● Your instructions:
Print every line of the listing below, starting with the line that holds "[Transition énergétique : Le" and going on through the line that holds "Ils réussissent (215, 2443)", both included, and print nothing else.
▽
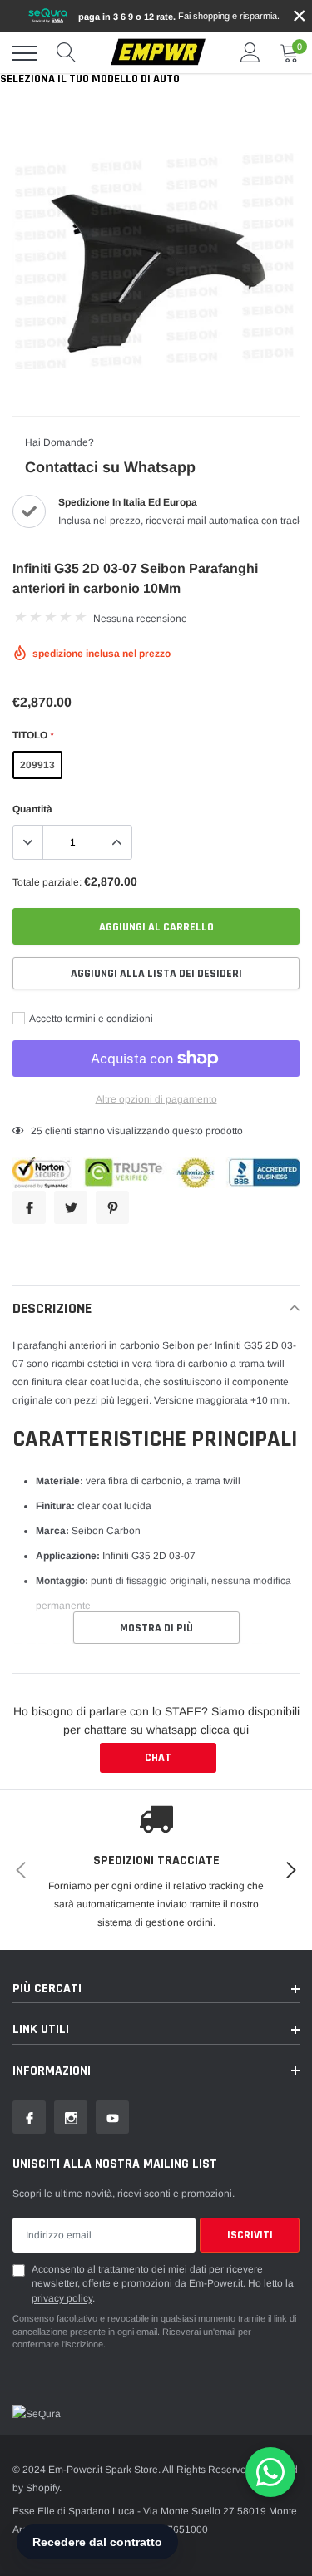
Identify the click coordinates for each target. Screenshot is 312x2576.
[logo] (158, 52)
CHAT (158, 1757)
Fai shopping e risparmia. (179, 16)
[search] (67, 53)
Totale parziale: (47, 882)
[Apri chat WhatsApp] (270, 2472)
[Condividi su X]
△
▽
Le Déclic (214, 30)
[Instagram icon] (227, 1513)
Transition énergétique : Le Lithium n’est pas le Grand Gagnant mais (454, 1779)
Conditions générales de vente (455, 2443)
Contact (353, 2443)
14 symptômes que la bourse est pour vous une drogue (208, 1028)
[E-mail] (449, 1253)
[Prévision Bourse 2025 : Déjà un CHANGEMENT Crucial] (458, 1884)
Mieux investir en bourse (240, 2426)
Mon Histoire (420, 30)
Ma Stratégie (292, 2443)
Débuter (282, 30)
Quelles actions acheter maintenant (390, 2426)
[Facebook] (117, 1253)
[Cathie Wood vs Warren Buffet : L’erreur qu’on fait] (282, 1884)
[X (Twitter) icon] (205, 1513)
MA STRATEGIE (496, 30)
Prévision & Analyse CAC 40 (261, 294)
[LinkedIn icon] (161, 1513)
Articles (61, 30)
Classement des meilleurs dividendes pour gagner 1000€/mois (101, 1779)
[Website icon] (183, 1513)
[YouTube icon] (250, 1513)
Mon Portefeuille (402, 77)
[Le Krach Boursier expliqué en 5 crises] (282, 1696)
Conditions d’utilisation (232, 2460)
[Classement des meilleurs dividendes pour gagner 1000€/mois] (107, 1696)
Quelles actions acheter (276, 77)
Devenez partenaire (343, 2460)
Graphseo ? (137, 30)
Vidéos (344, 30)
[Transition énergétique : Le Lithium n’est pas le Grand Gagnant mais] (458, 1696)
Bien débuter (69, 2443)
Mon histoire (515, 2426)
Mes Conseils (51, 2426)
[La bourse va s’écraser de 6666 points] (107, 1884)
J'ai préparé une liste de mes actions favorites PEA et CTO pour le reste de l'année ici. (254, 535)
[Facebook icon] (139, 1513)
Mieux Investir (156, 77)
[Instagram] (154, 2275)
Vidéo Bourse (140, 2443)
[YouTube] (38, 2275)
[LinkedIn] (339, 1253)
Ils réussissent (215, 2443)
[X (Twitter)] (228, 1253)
△
● Exercise result:
[Transition énergétique : Le Lithium n’est pas le Grand Gagnant mais] (458, 1696)
Bien débuter (69, 2443)
Mon histoire (515, 2426)
Mes Conseils (51, 2426)
[La bourse va s’écraser de 6666 points] (107, 1884)
J'ai préparé une liste de mes actions favorites PEA et CTO pour le reste de l'année ici. (254, 535)
[Facebook icon] (139, 1513)
Mieux Investir (156, 77)
[Instagram] (154, 2275)
Vidéo Bourse (140, 2443)
[YouTube] (38, 2275)
[LinkedIn] (339, 1253)
Ils réussissent (215, 2443)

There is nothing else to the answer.